ARPN sees this additional articulation as a welcome development.  Not all Rare Earths are created equal, and the 2018 List’s generic category of REEs, plus a separate listing for the non-lanthanide Scandium, masked the myriad technological and market-driven differences between the individual 17 Rare Earths.  By referencing 16 REEs – only lab-synthesized Prometheum remains off-list — the 2021 Critical Mineral List invites a more granular approach to a remarkably versatile group.  The same is true of the smaller set of Platinum Group Metals, where only Osmium fell short of list-worthiness.

More on this in future posts, but for now – suffice to say that this broader articulation will encourage policymakers to understand that Rare Earth and PGM deposits can and will differ in the degree to which they afford access to the full range of these key materials.

Additions and Subtractions

USGS goes on to note that in addition to the REE and PGM build-out, “the 2021 draft list adds nickel and zinc and removes helium, potash, rhenium, and strontium.”   Uranium, too, disappears from the List, on a procedural technicality.

Leading up to the release of the final 2018 list, ARPN’s Daniel McGroarty had submitted public comments calling for the inclusion of Copper, Zinc, Nickel and Lead into the list, so we’re pleased to see that two of those four are included in the 2021 draft list.  That said, the rationale for adding Copper and, to a lesser degree, Lead remains strong.

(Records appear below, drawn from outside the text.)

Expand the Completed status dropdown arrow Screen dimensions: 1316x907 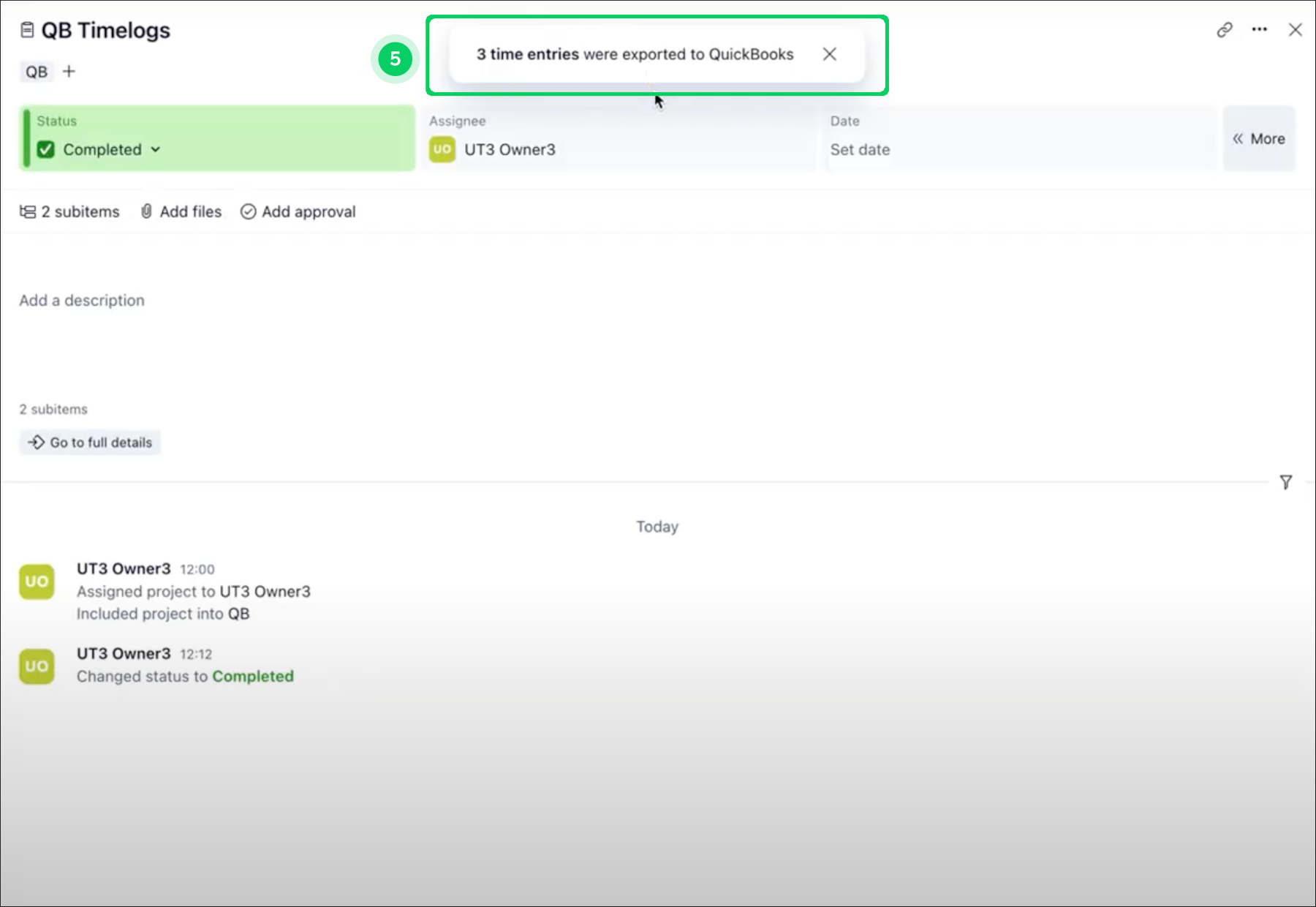156,150
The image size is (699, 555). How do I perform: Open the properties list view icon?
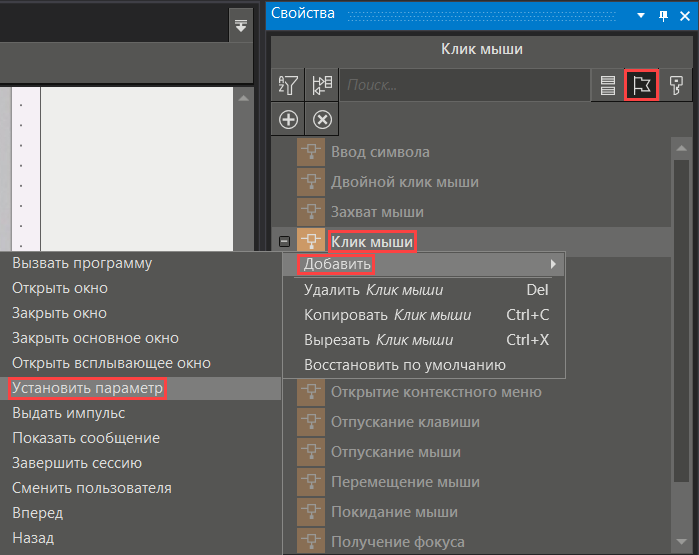[607, 85]
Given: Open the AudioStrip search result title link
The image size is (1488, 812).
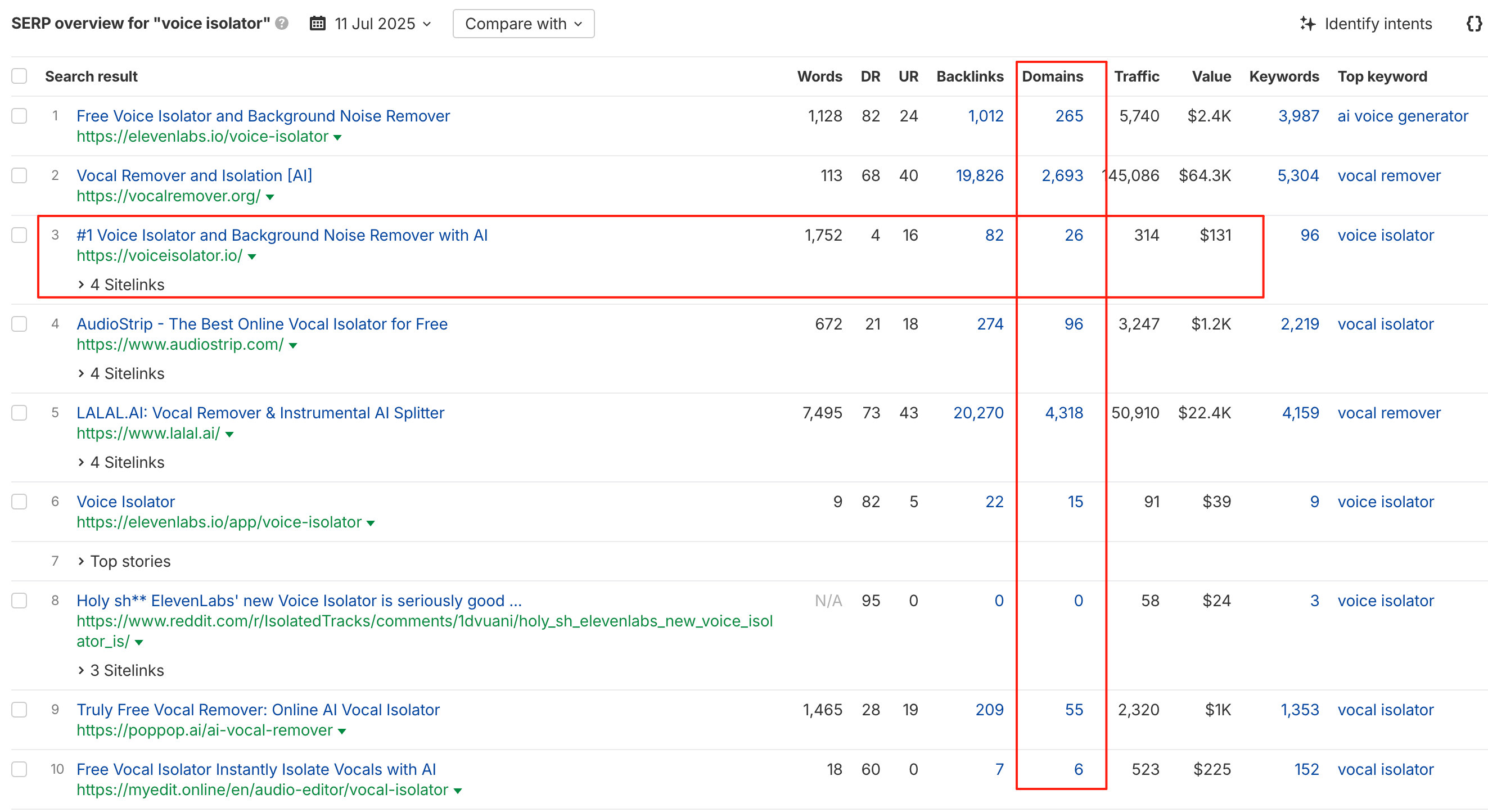Looking at the screenshot, I should point(261,324).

The de-listing of rhenium and strontium deserve closer examination, for a variety of reasons – another subject for a future post.

For now, and by way of a final, first look, the new Critical Minerals List bumps the total number of elements to 50 – essentially half of the naturally-occurring elements on the Periodic Table.  As ARPN’s Dan McGroarty noted in his keynote at the Australian In the Zone conference in 2019 that’s proof of the role these materials play in our Tech Metal Era – and of the scope of the challenge we face in discovering and developing robust and reliable sources of such a multitude of critical resources.